- _ASSIGNMENT_
Return the complete listing that follows, with each line reproduced exactly.

BEGIN

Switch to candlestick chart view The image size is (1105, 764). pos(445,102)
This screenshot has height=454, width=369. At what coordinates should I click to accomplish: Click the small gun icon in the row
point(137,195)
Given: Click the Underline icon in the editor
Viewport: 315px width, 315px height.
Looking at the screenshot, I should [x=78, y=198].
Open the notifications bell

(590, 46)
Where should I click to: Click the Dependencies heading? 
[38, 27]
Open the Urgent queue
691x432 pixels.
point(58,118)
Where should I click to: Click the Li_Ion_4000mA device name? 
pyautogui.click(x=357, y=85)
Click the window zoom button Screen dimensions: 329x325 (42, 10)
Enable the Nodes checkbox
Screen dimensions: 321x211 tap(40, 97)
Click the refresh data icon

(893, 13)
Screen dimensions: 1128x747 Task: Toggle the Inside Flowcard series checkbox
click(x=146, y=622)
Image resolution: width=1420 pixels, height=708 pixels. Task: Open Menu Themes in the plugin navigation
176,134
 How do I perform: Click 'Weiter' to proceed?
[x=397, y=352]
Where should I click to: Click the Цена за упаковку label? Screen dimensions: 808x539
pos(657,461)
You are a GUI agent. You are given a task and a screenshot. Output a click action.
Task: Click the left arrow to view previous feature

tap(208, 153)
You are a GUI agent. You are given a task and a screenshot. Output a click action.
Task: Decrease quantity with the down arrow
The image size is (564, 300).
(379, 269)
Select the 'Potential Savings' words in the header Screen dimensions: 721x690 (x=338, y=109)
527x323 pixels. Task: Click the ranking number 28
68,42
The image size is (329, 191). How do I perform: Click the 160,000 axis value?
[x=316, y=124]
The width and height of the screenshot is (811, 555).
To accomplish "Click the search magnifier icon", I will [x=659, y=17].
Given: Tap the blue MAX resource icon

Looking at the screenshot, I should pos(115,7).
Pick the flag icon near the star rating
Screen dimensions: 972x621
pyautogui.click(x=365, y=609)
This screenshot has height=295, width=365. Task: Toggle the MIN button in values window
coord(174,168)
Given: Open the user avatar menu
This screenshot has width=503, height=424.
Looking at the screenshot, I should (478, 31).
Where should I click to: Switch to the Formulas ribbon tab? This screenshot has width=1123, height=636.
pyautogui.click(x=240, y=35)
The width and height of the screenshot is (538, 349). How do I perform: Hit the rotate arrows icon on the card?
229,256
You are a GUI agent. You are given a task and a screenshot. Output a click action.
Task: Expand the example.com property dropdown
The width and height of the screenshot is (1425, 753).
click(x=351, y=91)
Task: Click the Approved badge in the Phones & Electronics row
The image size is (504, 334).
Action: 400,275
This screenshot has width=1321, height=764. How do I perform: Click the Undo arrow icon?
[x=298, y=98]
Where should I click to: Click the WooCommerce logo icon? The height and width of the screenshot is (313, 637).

END

- _TASK OUTPUT_
Switch to candlestick chart view The image size is (1105, 764). pos(445,102)
This screenshot has height=454, width=369. At what coordinates should I click to accomplish: Click the small gun icon in the row
point(137,195)
Given: Click the Underline icon in the editor
Viewport: 315px width, 315px height.
Looking at the screenshot, I should [x=78, y=198].
Open the notifications bell

(590, 46)
Where should I click to: Click the Dependencies heading? 
[38, 27]
Open the Urgent queue
691x432 pixels.
point(58,118)
Where should I click to: Click the Li_Ion_4000mA device name? 
pyautogui.click(x=357, y=85)
Click the window zoom button Screen dimensions: 329x325 (42, 10)
Enable the Nodes checkbox
Screen dimensions: 321x211 tap(40, 97)
Click the refresh data icon

(893, 13)
Screen dimensions: 1128x747 Task: Toggle the Inside Flowcard series checkbox
click(x=146, y=622)
Image resolution: width=1420 pixels, height=708 pixels. Task: Open Menu Themes in the plugin navigation
176,134
 How do I perform: Click 'Weiter' to proceed?
[x=397, y=352]
Where should I click to: Click the Цена за упаковку label? Screen dimensions: 808x539
pos(657,461)
You are a GUI agent. You are given a task and a screenshot. Output a click action.
Task: Click the left arrow to view previous feature

tap(208, 153)
You are a GUI agent. You are given a task and a screenshot. Output a click action.
Task: Decrease quantity with the down arrow
The image size is (564, 300).
(379, 269)
Select the 'Potential Savings' words in the header Screen dimensions: 721x690 (x=338, y=109)
527x323 pixels. Task: Click the ranking number 28
68,42
The image size is (329, 191). How do I perform: Click the 160,000 axis value?
[x=316, y=124]
The width and height of the screenshot is (811, 555).
To accomplish "Click the search magnifier icon", I will [x=659, y=17].
Given: Tap the blue MAX resource icon

Looking at the screenshot, I should pos(115,7).
Pick the flag icon near the star rating
Screen dimensions: 972x621
pyautogui.click(x=365, y=609)
This screenshot has height=295, width=365. Task: Toggle the MIN button in values window
coord(174,168)
Given: Open the user avatar menu
This screenshot has width=503, height=424.
Looking at the screenshot, I should (478, 31).
Where should I click to: Switch to the Formulas ribbon tab? This screenshot has width=1123, height=636.
pyautogui.click(x=240, y=35)
The width and height of the screenshot is (538, 349). How do I perform: Hit the rotate arrows icon on the card?
229,256
You are a GUI agent. You are given a task and a screenshot. Output a click action.
Task: Expand the example.com property dropdown
The width and height of the screenshot is (1425, 753).
click(x=351, y=91)
Task: Click the Approved badge in the Phones & Electronics row
The image size is (504, 334).
Action: 400,275
This screenshot has width=1321, height=764. How do I perform: Click the Undo arrow icon?
[x=298, y=98]
Where should I click to: Click the WooCommerce logo icon? The height and width of the screenshot is (313, 637).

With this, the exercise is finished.